Depuis 2022, un dispositif pilote soutenu par la Banque mondiale est en cours dans plusieurs provinces marocaines pour améliorer la santé des femmes enceintes et des jeunes enfants.
Le projet est expérimenté dans 14 provinces des régions de Béni Mellal-Khénifra, Drâa-Tafilalet et Marrakech-Safi, avec pour objectif de réduire les disparités entre zones urbaines et rurales.
Le modèle repose sur l’action combinée des centres de santé ruraux, des maisons communautaires appelées Dar Al Oumouma, et d’un réseau de relais locaux, formés pour accompagner les femmes dans leur parcours de soins.
À Oulad Ougad, près de Marrakech, Najate Nadifi, présidente de l’association Riaaya pour la santé de la femme et de l’enfant, dirige l’une de ces structures.

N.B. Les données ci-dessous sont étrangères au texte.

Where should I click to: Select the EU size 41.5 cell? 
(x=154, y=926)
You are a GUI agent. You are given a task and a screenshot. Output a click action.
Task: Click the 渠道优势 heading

Elle insiste sur le rôle essentiel des Dar Al Oumouma, qui permettent aux femmes de rester à proximité d’un centre de santé dans les jours précédant l’accouchement, sécurisant ainsi le moment de la naissance.
Chaque femme bénéficie d’un suivi prénatal structuré, avec au moins quatre consultations, organisées en lien avec des relais communautaires qui assurent la coordination avec les infirmières référentes. Ce maillage entre acteurs locaux permet une meilleure détection des risques, un accompagnement de proximité et une prise en charge plus réactive.
Depuis le lancement du programme, près de 1.000 relais ont été formés, et environ 285.000 femmes et enfants ont été orientés vers les structures de soins. Selon Nadifi, les résultats sont déjà visibles : baisse des complications, recul de la mortalité infantile et renforcement de la confiance des femmes envers les services de santé.
Les promoteurs du projet espèrent désormais élargir ce modèle à d’autres localités, convaincus que l’approche communautaire peut contribuer à combler les écarts d’accès aux soins dans les régions les plus isolées.